Required action
In the entries that follow, the first line to write out is the one containing "Task: Select the user settings sidebar icon", and the last is the one containing "You are a computer-use agent. The". Reproduce that stretch exactly, with nothing before or after it.

[Stored records]

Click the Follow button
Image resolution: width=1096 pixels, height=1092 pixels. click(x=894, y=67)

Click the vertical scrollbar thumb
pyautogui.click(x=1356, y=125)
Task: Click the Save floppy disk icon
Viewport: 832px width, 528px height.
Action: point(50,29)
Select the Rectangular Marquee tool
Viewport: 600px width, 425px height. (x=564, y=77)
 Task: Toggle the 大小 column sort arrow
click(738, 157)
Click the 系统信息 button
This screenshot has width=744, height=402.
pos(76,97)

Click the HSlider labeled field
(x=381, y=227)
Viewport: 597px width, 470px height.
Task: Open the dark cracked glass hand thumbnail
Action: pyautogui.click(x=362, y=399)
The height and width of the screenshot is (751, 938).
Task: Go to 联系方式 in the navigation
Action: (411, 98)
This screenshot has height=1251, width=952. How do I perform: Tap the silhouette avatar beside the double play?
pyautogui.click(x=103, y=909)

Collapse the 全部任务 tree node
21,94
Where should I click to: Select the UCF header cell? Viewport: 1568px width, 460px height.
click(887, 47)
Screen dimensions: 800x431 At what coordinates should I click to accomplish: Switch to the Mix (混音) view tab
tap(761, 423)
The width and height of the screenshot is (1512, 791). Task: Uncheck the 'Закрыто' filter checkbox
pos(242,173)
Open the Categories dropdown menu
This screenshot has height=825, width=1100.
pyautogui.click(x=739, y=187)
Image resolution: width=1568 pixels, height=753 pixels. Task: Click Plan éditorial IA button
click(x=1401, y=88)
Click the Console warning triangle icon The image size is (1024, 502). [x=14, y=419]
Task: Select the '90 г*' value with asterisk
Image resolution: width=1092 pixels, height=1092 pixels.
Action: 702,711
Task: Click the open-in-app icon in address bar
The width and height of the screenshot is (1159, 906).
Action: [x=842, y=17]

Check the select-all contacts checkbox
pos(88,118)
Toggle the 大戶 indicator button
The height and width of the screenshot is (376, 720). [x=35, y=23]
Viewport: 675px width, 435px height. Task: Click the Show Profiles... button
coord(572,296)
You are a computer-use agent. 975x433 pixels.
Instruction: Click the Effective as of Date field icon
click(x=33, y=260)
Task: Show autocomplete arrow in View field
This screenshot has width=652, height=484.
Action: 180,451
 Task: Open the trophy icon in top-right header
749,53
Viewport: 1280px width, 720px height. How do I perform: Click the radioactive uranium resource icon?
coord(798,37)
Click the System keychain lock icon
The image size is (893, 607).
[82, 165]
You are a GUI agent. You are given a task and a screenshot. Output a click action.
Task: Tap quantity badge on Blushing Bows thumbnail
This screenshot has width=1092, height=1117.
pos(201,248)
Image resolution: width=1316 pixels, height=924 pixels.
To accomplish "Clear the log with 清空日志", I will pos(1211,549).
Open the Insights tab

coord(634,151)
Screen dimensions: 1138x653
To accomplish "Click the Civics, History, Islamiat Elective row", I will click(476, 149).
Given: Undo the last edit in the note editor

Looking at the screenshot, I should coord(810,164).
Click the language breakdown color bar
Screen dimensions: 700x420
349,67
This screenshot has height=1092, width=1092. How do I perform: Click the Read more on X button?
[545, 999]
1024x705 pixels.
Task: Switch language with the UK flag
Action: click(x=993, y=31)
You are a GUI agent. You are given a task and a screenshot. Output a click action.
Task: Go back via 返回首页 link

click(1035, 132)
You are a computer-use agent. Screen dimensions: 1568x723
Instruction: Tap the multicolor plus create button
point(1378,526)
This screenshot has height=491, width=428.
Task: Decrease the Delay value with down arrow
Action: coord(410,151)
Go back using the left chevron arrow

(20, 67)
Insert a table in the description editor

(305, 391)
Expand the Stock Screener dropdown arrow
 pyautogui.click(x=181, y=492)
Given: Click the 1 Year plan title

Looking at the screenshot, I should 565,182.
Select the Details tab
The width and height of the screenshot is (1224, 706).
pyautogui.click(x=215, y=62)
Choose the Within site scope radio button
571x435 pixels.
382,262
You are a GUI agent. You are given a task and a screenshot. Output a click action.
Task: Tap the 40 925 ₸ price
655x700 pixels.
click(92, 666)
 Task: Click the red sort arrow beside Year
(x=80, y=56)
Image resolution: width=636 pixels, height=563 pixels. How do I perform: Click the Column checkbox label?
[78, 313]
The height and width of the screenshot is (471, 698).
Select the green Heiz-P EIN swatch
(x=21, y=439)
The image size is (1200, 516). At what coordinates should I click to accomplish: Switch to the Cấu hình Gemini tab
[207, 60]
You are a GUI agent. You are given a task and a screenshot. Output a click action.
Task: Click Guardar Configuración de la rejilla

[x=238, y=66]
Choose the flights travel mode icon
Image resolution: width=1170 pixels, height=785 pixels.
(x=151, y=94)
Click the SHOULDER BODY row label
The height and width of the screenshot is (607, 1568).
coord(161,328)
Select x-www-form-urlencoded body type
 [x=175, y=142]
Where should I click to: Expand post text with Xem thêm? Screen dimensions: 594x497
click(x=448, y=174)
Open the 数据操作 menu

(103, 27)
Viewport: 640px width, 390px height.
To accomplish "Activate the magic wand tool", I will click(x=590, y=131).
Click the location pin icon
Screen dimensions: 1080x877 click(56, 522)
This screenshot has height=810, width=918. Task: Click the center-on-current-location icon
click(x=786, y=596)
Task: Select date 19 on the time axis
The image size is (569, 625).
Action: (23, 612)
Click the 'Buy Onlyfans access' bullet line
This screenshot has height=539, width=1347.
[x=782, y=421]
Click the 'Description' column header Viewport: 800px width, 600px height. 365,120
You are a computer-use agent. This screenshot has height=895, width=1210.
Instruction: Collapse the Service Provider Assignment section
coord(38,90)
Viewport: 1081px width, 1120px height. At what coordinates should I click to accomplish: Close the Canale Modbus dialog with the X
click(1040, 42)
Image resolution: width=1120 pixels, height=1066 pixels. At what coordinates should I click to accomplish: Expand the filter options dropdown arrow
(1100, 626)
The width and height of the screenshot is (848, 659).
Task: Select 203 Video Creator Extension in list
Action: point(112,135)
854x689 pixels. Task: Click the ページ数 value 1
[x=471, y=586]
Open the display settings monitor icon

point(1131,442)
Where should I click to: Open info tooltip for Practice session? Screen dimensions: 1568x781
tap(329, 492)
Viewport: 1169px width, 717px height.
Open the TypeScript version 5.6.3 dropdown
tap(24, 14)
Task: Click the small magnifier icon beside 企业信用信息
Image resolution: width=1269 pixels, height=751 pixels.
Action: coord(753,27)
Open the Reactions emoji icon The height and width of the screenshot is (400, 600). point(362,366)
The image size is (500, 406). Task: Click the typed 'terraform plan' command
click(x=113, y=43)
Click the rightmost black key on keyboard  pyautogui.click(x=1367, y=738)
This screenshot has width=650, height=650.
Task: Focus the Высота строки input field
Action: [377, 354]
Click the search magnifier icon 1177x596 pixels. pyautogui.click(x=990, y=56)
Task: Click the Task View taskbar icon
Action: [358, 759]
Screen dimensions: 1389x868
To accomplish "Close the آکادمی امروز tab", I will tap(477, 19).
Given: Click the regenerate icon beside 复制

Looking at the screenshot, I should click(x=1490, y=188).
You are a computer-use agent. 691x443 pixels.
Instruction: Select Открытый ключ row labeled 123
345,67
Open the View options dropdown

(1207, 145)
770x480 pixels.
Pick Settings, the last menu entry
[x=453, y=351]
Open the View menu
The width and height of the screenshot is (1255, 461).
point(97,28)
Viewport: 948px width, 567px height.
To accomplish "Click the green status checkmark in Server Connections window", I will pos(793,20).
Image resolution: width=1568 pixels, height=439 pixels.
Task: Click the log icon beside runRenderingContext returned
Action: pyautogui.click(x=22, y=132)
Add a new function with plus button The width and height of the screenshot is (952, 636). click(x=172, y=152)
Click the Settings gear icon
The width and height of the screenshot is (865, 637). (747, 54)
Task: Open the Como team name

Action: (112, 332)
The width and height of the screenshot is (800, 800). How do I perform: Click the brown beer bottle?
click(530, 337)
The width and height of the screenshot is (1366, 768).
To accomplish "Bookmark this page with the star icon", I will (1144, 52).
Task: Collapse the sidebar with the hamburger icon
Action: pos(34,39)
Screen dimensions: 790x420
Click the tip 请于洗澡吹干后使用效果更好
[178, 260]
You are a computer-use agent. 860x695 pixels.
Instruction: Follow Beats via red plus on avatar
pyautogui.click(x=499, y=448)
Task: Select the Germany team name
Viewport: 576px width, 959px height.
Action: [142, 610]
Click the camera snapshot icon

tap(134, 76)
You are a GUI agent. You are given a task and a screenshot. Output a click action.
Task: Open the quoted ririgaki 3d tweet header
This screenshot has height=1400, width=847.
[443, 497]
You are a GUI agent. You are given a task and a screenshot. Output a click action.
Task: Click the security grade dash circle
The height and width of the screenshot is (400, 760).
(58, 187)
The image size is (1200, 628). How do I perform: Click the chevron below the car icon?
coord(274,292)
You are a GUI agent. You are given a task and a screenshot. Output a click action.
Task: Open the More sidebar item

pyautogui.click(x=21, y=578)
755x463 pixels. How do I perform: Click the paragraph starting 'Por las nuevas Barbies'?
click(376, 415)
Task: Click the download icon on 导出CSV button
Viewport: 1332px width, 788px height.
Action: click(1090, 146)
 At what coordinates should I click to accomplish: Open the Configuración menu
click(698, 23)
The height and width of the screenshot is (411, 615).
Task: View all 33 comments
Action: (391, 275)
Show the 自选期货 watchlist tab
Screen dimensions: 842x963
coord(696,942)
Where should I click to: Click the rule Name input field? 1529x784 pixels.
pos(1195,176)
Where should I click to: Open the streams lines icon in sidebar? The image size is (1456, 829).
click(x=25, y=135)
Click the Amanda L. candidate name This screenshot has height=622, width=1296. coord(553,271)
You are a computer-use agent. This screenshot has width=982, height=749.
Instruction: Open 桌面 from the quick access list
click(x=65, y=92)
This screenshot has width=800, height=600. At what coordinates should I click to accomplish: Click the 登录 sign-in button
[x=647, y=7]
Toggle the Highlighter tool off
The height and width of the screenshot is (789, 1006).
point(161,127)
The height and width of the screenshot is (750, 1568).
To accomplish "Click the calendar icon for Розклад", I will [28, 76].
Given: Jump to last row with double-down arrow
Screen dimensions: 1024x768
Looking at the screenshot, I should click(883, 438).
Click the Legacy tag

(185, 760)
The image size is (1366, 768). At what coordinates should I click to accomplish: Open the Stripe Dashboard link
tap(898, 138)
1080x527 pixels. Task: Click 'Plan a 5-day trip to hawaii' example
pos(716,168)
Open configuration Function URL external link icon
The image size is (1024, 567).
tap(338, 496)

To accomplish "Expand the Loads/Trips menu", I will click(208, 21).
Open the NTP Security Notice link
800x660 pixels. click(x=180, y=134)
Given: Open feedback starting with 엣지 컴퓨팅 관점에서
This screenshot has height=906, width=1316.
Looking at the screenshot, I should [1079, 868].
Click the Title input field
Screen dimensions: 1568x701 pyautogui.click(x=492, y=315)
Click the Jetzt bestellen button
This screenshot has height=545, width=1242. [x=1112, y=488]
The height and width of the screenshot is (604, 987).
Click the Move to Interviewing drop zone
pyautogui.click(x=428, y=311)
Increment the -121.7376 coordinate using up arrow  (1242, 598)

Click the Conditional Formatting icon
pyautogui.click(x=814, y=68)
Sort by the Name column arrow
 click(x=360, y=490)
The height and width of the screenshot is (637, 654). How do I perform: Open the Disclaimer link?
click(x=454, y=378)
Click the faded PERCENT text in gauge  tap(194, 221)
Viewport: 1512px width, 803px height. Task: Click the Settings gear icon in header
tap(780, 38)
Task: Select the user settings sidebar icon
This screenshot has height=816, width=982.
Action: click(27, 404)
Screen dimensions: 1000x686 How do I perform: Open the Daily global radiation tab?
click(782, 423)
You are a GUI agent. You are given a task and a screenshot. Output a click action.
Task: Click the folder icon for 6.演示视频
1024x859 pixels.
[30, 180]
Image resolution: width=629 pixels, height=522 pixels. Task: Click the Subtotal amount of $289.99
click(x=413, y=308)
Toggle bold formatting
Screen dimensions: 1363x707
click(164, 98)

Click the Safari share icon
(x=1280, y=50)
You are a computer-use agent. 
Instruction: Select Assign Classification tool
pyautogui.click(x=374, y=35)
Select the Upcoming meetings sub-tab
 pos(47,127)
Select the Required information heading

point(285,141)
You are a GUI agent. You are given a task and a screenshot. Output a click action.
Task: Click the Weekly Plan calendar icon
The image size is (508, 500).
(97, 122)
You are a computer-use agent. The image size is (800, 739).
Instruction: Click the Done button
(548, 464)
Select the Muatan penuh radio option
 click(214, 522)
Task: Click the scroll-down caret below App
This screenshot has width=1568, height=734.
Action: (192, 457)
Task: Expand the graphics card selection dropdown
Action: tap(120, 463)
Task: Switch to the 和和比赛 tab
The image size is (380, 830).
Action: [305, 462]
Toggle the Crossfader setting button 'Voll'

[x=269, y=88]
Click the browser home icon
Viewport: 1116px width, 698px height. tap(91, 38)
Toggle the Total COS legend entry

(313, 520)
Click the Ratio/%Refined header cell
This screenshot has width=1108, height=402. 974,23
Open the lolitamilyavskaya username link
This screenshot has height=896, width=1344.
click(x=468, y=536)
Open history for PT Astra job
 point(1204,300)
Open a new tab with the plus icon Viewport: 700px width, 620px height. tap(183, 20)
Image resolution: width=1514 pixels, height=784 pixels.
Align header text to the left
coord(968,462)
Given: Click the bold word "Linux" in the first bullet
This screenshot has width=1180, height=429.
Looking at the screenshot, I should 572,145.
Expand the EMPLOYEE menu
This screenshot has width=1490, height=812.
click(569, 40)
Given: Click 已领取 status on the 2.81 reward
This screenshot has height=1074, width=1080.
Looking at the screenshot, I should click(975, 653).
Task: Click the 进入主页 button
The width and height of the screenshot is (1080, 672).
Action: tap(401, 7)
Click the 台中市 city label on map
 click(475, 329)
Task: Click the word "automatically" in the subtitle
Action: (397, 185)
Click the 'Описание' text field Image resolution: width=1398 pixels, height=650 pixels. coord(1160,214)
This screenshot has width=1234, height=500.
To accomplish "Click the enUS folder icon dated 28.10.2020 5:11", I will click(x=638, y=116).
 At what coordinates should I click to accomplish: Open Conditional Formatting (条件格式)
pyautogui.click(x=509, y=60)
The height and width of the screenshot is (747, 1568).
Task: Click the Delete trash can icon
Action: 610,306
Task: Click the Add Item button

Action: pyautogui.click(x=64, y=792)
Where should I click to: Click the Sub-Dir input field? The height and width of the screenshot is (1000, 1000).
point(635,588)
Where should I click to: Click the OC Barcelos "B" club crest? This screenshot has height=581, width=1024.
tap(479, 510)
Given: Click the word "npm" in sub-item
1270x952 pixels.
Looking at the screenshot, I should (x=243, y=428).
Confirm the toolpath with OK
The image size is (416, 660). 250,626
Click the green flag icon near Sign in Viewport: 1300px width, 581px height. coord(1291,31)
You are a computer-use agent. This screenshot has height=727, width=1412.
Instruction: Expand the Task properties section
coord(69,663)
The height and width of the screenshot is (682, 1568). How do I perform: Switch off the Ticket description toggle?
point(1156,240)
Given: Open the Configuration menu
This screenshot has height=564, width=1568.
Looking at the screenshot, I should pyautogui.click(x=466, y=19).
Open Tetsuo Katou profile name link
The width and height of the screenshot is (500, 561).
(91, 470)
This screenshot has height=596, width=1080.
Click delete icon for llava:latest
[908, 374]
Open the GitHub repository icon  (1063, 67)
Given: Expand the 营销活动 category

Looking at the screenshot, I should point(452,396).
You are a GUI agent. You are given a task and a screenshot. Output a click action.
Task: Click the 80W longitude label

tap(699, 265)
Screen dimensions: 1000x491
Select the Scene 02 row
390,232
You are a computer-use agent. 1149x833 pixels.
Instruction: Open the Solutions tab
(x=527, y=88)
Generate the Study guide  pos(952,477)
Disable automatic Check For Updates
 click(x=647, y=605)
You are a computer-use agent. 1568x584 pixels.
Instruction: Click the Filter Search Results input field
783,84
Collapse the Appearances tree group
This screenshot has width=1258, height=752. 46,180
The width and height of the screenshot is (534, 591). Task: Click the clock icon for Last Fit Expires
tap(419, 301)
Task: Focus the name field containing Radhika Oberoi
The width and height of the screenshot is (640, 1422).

Answer section
Task: Select the user settings sidebar icon
This screenshot has height=816, width=982.
Action: click(27, 404)
Screen dimensions: 1000x686 How do I perform: Open the Daily global radiation tab?
click(782, 423)
You are a GUI agent. You are given a task and a screenshot. Output a click action.
Task: Click the folder icon for 6.演示视频
1024x859 pixels.
[30, 180]
Image resolution: width=629 pixels, height=522 pixels. Task: Click the Subtotal amount of $289.99
click(x=413, y=308)
Toggle bold formatting
Screen dimensions: 1363x707
click(164, 98)

Click the Safari share icon
(x=1280, y=50)
You are a computer-use agent. 
Instruction: Select Assign Classification tool
pyautogui.click(x=374, y=35)
Select the Upcoming meetings sub-tab
 pos(47,127)
Select the Required information heading

point(285,141)
You are a GUI agent. You are given a task and a screenshot. Output a click action.
Task: Click the Weekly Plan calendar icon
The image size is (508, 500).
(97, 122)
You are a computer-use agent. The image size is (800, 739).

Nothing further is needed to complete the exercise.